--- START ---

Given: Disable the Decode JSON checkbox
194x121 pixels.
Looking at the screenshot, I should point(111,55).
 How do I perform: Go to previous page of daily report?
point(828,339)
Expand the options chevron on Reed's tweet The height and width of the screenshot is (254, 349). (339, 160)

--- END ---
--- START ---

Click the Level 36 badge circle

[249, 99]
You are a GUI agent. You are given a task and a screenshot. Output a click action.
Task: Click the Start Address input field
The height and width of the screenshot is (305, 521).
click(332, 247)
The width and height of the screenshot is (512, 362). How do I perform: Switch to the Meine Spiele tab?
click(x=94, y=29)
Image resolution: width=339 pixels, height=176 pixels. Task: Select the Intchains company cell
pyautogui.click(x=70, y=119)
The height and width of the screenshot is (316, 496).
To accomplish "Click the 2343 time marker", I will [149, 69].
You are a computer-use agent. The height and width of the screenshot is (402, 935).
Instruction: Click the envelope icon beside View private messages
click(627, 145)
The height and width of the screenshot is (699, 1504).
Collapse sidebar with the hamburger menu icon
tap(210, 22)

--- END ---

## Try it
Copy out each line of the records above that includes "agent".

## Task response
You are a GUI agent. You are given a task and a screenshot. Output a click action.
You are a computer-use agent. The height and width of the screenshot is (402, 935).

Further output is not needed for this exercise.